(AIM OF THE TASK) Within the listing below, tally the lines where the word "breadcrumb" appears, and answer with nothing but the tally.

##############################

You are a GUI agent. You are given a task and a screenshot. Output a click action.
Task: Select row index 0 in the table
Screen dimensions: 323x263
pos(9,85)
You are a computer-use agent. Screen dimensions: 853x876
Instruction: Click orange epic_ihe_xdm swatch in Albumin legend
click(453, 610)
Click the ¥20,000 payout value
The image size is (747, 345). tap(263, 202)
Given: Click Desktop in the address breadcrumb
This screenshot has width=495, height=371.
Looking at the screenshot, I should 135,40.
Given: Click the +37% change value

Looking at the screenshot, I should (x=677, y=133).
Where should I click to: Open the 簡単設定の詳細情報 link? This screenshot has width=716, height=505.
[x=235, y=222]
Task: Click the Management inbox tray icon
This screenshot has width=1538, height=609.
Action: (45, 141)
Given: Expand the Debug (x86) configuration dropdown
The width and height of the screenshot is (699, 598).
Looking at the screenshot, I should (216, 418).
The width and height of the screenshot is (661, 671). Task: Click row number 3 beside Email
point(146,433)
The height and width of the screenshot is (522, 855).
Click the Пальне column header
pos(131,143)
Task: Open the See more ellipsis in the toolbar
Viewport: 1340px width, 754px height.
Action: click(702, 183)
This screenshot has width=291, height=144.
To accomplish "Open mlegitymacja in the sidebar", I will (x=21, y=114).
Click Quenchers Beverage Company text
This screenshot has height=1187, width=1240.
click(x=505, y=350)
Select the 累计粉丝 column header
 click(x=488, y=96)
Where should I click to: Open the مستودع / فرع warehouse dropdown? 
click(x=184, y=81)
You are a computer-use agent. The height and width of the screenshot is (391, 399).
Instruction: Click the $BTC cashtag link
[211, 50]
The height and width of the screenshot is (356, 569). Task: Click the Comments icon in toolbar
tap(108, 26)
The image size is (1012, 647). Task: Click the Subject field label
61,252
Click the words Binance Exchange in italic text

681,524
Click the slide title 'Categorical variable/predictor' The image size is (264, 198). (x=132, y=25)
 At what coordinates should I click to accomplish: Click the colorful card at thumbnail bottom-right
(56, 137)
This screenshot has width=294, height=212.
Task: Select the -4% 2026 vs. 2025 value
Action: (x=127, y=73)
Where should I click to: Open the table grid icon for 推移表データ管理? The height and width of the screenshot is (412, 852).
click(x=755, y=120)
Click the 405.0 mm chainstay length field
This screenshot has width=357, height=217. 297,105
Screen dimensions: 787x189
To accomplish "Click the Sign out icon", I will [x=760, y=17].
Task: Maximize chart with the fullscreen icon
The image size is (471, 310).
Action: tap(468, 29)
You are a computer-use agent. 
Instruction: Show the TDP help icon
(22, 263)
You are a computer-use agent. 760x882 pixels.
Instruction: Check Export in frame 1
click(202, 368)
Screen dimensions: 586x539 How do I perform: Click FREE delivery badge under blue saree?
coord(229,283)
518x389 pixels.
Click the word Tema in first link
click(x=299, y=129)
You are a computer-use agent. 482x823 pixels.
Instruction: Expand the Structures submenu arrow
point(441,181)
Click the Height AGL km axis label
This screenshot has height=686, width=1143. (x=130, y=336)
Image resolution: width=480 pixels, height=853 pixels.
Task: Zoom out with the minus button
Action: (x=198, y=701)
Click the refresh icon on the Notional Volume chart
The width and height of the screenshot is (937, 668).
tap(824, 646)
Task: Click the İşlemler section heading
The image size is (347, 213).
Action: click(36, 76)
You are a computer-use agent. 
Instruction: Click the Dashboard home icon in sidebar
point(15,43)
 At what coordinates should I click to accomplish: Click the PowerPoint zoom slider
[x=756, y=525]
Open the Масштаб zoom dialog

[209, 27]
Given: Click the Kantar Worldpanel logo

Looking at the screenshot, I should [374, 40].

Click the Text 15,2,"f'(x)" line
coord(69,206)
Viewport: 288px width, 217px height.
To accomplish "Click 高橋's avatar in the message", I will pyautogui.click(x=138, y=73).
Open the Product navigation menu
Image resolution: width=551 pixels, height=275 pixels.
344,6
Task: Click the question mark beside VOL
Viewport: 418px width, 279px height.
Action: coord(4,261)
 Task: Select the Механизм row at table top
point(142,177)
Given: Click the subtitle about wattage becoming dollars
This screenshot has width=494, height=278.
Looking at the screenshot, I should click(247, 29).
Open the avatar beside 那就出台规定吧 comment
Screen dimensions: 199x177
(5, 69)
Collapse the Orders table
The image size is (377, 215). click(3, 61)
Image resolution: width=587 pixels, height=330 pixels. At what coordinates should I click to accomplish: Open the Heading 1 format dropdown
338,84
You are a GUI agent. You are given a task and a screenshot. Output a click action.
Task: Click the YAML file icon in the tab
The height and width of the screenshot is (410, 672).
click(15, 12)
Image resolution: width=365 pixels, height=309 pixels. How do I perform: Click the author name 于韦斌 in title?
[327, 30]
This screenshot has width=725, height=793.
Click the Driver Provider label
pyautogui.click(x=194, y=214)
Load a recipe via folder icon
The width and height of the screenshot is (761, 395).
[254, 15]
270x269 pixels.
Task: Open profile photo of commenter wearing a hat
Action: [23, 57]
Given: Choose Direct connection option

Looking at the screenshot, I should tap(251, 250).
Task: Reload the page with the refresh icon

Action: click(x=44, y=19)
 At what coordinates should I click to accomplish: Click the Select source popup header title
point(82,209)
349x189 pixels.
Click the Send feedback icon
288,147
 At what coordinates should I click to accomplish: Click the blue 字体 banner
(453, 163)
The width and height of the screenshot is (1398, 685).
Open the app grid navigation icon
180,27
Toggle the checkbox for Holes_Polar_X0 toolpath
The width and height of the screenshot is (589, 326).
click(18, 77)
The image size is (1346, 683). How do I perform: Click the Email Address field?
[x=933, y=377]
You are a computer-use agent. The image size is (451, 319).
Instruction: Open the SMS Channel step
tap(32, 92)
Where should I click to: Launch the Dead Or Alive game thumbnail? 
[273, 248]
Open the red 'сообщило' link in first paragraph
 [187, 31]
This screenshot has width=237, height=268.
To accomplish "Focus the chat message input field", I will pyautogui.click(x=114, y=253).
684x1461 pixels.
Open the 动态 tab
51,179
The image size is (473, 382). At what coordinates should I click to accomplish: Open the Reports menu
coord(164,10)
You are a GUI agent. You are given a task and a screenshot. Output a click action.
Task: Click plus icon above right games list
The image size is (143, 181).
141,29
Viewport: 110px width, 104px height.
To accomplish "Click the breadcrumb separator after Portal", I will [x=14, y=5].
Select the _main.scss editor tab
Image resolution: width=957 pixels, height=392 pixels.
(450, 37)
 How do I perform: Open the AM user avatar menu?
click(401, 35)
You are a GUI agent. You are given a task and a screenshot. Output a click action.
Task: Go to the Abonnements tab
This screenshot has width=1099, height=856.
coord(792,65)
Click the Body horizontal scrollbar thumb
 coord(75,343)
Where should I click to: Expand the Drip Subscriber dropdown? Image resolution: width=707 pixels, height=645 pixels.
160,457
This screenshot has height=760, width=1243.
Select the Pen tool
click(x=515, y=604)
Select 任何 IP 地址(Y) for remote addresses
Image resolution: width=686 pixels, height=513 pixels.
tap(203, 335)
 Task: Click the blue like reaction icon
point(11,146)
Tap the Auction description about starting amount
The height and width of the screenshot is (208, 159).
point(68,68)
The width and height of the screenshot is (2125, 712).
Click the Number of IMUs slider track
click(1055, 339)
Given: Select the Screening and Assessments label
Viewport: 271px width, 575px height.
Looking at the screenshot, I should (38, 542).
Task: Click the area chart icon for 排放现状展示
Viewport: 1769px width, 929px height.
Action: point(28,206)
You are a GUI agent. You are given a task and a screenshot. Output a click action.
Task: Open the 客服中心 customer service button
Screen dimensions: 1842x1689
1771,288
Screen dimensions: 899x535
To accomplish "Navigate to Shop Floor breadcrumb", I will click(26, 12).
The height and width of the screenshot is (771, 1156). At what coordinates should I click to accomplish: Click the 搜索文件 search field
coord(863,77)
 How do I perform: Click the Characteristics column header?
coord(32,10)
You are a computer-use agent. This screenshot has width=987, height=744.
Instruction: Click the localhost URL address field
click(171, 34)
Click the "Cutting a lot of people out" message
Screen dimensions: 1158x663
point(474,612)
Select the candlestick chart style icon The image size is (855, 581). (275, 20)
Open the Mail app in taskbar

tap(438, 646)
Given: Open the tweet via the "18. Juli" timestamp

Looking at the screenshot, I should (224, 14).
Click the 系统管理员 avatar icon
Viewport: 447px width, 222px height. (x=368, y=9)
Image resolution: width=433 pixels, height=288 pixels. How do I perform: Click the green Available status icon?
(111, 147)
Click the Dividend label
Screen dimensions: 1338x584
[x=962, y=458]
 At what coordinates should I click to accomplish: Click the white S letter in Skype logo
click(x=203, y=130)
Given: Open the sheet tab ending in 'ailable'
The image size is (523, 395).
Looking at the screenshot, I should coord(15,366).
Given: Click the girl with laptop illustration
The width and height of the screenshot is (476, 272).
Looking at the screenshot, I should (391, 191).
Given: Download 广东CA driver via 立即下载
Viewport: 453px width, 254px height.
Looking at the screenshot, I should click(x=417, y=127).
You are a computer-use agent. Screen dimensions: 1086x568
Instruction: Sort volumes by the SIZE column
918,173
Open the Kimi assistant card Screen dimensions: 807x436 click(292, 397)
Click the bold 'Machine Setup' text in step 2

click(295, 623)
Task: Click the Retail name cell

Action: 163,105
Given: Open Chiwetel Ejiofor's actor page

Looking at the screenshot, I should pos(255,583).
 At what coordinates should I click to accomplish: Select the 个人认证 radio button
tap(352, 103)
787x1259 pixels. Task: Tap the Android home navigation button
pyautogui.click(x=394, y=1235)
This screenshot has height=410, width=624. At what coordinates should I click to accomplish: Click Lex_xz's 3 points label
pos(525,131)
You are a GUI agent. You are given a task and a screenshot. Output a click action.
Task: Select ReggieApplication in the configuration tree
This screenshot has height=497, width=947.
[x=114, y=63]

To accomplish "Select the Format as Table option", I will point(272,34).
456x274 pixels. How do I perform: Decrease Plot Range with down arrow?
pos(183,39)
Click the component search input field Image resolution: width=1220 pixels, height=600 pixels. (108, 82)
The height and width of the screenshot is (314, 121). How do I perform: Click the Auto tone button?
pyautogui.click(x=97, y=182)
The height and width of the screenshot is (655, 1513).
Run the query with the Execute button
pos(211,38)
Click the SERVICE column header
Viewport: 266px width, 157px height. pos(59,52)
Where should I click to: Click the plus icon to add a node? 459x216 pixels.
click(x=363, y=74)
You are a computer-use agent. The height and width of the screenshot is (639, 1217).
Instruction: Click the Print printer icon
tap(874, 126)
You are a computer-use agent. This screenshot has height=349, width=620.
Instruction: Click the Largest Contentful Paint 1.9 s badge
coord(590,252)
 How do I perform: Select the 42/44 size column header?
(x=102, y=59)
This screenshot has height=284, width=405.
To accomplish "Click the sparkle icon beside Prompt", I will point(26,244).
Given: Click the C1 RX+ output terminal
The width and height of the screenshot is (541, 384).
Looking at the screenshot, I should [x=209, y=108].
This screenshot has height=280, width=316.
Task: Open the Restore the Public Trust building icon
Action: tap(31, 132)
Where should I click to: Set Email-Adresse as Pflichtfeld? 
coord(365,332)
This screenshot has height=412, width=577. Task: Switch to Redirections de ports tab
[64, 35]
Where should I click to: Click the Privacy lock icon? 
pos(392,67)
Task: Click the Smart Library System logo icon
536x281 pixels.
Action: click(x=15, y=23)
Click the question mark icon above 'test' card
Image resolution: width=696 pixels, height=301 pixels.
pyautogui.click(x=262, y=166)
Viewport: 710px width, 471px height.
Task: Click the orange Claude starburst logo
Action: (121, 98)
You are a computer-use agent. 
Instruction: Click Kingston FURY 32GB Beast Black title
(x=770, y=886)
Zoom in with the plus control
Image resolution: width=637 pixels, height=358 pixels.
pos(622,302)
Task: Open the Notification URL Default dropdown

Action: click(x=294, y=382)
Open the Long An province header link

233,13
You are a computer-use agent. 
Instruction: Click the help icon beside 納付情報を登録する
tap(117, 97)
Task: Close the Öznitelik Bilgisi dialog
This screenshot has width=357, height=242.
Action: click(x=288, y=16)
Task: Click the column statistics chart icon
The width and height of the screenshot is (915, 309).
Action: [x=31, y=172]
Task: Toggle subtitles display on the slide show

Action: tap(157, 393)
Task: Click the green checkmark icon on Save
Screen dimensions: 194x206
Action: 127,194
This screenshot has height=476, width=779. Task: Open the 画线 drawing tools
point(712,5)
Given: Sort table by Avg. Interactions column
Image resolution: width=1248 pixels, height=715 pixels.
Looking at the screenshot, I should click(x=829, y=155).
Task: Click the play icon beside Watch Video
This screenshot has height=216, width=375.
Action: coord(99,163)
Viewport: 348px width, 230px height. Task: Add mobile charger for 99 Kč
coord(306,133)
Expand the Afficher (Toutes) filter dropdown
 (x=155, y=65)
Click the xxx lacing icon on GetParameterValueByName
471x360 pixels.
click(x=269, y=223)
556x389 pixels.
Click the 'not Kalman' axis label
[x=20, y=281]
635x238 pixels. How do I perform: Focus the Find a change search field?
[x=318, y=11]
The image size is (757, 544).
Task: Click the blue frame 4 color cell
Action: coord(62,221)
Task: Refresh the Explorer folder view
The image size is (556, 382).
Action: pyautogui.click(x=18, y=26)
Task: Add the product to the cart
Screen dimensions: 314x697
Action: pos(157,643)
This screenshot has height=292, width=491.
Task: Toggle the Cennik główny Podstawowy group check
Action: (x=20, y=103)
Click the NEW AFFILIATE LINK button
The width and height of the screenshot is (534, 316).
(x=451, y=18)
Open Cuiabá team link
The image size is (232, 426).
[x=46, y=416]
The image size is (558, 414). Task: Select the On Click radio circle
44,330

##############################

(TASK OUTPUT) 3